If you're interested in experimenting with Datalog rather than necessarily writing something for production, have a look at Datalog Educational System: http://des.sourceforge.net/
Thanks for sharing. There is one very significant conceptual error early on, however, and it is captured first in this statement: "The :- means if and only if, or iff". `:-` means if - or more precisely represents material conditional - where the consequent is on the left and the antecedent is on the right. iff is logical biconditional.
Indeed, ":-" is meant to represent the left-facing arrow of implication. In logic programming papers it is common to typeset it as an actual arrow, for example:
I always remind myself that it's not an if-and-only-if with this argument: since there could always be another rule that is satisfied to make that fact true, it can't be iff.
Though coming from Datomic, I'm curious how much of my knowledge is Datomic-specific rather than how you'd generally approach a database queryable with Datalog. For example, do you need four indexes like Datomic (https://docs.datomic.com/on-prem/indexes.html) to make Datalog queries fast?
Great post! Still working through it, but there is a slight error in the nested diagram at the start. Relational algebra has set difference, which is akin to negation-as-failure, but it lacks recursion. So the positive Datalog and RA circles should overlap without either containing the other. See http://www.lifl.fr/%7Ekuttler/elfe/biblio/datalog-overview-g...
Nice post. Still, I find the most accessible article describing datalog is "What you Always Wanted to Know About Datalog (And Never Dared to Ask)." by Ceri, Gottlob, Tanca (1989)
Suppose :- means iff. Turtle is Mortal (lines 2+4, implication to the left). Because Turtle is Mortal, it must be a Human (line 3, implication to the right).
Is it really valid according to Datalog semantics?
If model-theoretic semantics and the various ways to slice, dice, and extend Datalog are interesting to you, then almost any talk by Peter Alvaro might be as well.
Transitive closure is the first thing nearly every introduction to datalog (or Prolog, for that matter) will show you. All you had to do was click the link and scroll down:
Re: complexity, read up on "semi-naïve evaluation" for the usual execution strategy, which basically involves keeping lists of newly-added tuples in each iteration of the fixpoint loop and only processing deltas related to those new additions.
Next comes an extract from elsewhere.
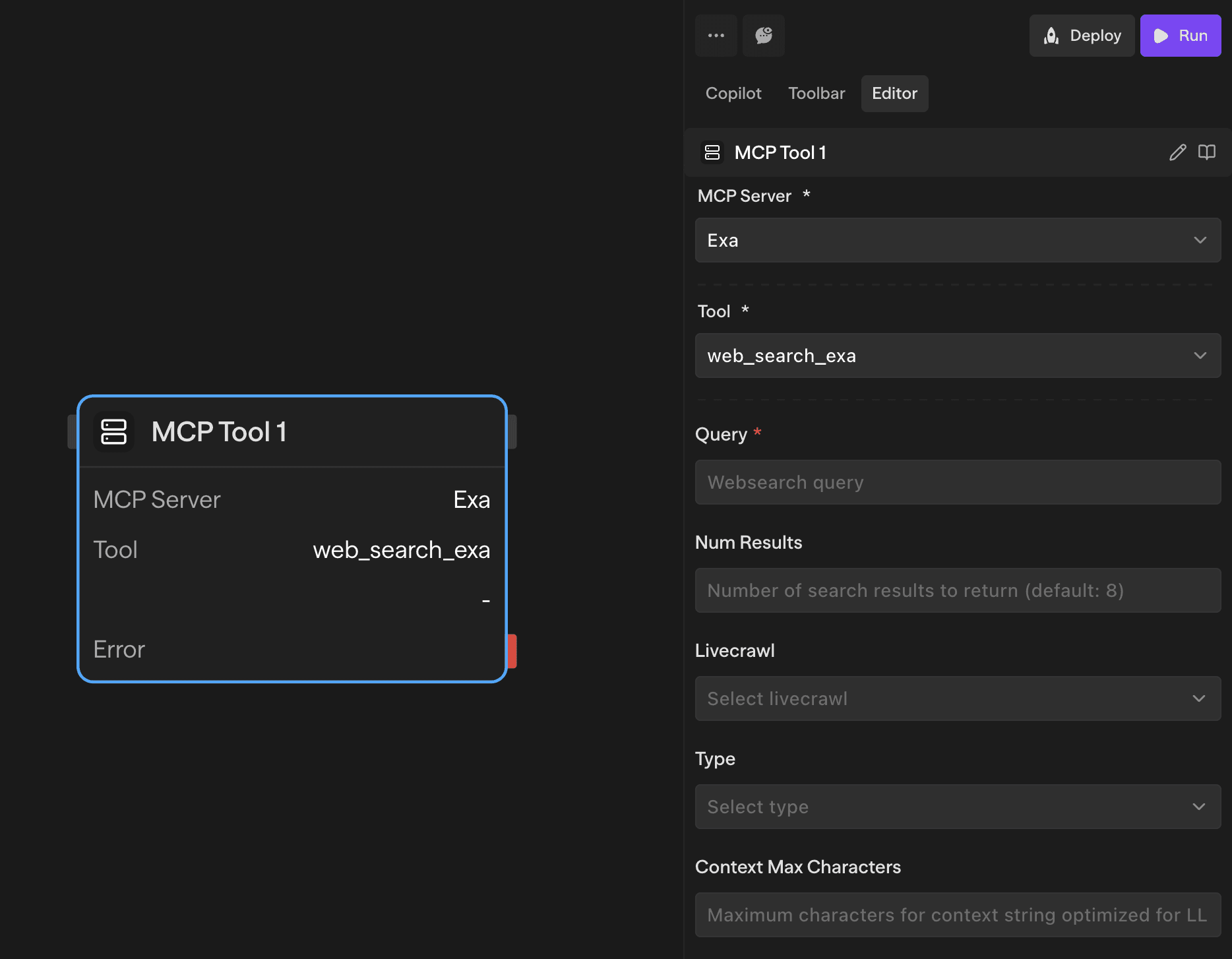Select the Editor tab

894,93
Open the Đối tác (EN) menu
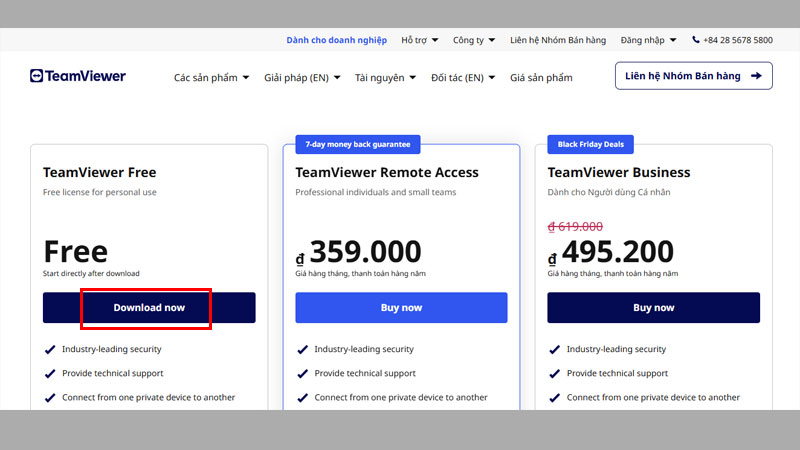800x450 pixels. pos(462,77)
This, combined with good index inference for each relation (predicate), so that e.g. the node-neighbor lookup is O(log |V|), should result in efficient execution...
Termination is achieved in brian_cloutier's example (https://news.ycombinator.com/item?id=19423320) by the use of different clauses (e.g., `Path` vs. `Edge`), so that all recursion is productive.
Yes, but there's more to it than just that. It's possible to write Prolog programs which never derive new atoms yet still fail to terminate.
It might be more accurate to say that Datalog programs cannot derive new atoms and this allows Datalog interpreters to use a search strategy which is guaranteed to terminate.
EDIT: Thinking about this more, I'm not sure why Prolog couldn't also use breadth-first search. So maybe both are necessary: Datalog not only disallows creating new atoms, but it also has a better search strategy; the combination of the two results in guaranteed termination.
My understanding is that Datalog terminates because it does not allow functions as arguments to predicates. No functions means it's not possible to create infinite terms:
P(f(x)).
p(f(f(x)).
p(f(f(f(x)))).
... etc
In fact I understand that termination is guaranteed even if a datalog program is executed by a Prolog interpreter. Or in other words, it's a result of the language semantics, not its implementation.
(but I might be wrong about this- corrections welcome).
I haven't tried datascript, which appears to support negation. Maybe I will try that if/when I revisit this interest someday.